Based on facts, either observed and verified directly by the reporter, or reported and verified from knowledgeable sources.

The US is urging the EU to fully adopt Washington’s more hawkish policy on China, a senior EU official said on Monday, amid growing speculation that the bloc could impose tougher measures on Beijing in order to clinch a trade deal with the US.

Leopoldo Rubinacci, a European Commission official involved in US trade negotiations, said Washington has urged Brussels to “follow us 100%” vis-à-vis Beijing, despite the EU’s insistence on forging independent ties with the world’s second-largest economy.

“When the US tells us, ‘You have to follow us 100% on what we do on China,’ we always say, 'Well, you know, we have a certain number of common interests, but we also have a very different trading and economic relationship with China than you do',” Rubinacci told the European Parliament’s Committee on International Trade.

“I don't think, as a matter of principle, that the European Union should follow examples. I think that the European Union should set its own examples,” he added.

The remarks follow EU officials’ repeated pledges to jointly tackle Chinese “overcapacities” in metal production with the US in order to avoid Donald Trump’s sweeping levies, which include a 50% duty on steel and aluminium, a 25% tariff on cars, and a 10% blanket duty that the US president threatened over the weekend to hike to 30%.

Brussels has also sought to cooperate with Washington to weaken China’s stranglehold over the global supply of critical minerals and jointly tackle growing areas of Chinese competence, such as artificial intelligence.

The UK and Vietnam are the only two countries that have clinched a trade deal with the US since Trump announced his sweeping “reciprocal tariffs” in April, which upended global trade and financial markets before being suspended one week later.

Both agreements – which fall well short of traditional trade deals – were vehemently condemned by China, which argues that Washington is seeking to cut Beijing out of global value chains.

Rapid de-risking

In a sign that Brussels is becoming increasingly open to Washington’s messaging, Ursula von der Leyen said last week that the EU should “speed up” its efforts to “de-risk” from China, after Beijing’s recent imposition of export controls on “rare earths” alarmed EU policymakers and forced some European manufacturers to suspend production.

However, the Commission president reiterated that the EU is not seeking to “de-couple” from China, as the bloc has sought to do with Russia following the full-scale invasion of Ukraine in 2022.

Trump, by contrast, has previously accused China of “raping” the US and blasted Beijing’s “mercantilist” policies as “the greatest theft in the history of the world”.
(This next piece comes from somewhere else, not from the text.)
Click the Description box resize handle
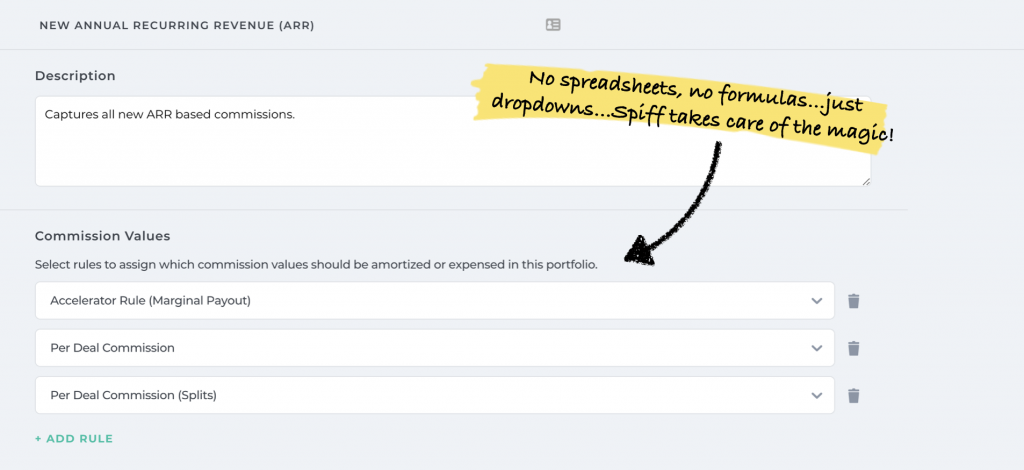1024x470 pixels. pyautogui.click(x=865, y=181)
In April, US Treasury Secretary Scott Bessent also warned that countries seeking to improve relations with Beijing would be “cutting [their] own throat” and urged the US and its allies to “approach China as a group”.

Bitter rivals?

Tensions between the US and China – which have long been fraught over the status of Taiwan, a self-governing island that Beijing views as part of its territory – soared in the aftermath of “Liberation Day” in early April, with both sides ratcheting up tariffs on each other’s goods to more than 100%.
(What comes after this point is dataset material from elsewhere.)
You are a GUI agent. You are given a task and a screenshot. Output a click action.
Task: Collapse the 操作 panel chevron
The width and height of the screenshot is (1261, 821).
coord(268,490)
However, trade frictions eased considerably following talks between Chinese and US officials in May, when the world's largest economies agreed to slash duties on each other’s goods by 115 percentage points for 90 days.

EU trade ministers also discussed relations with China during a meeting in Brussels on Monday, which comes just weeks ahead of a much-anticipated EU-China summit in Beijing at the end of July.

Trade Commissioner Maroš Šefčovič told reporters following the meeting that the EU is still seeking to “rebalance” its trade ties with China, which ran a surplus in goods of €305 billion with the bloc last year, up from €297 billion in 2023.

Šefčovič also called on Beijing to boost market access for European firms and find a “systemic solution” to delays in rare earth exports.

He added that these issues will be discussed at this month’s summit, where von der Leyen and European Council President António Costa are expected to hold meetings with Chinese President Xi Jinping and Premier Li Qiang.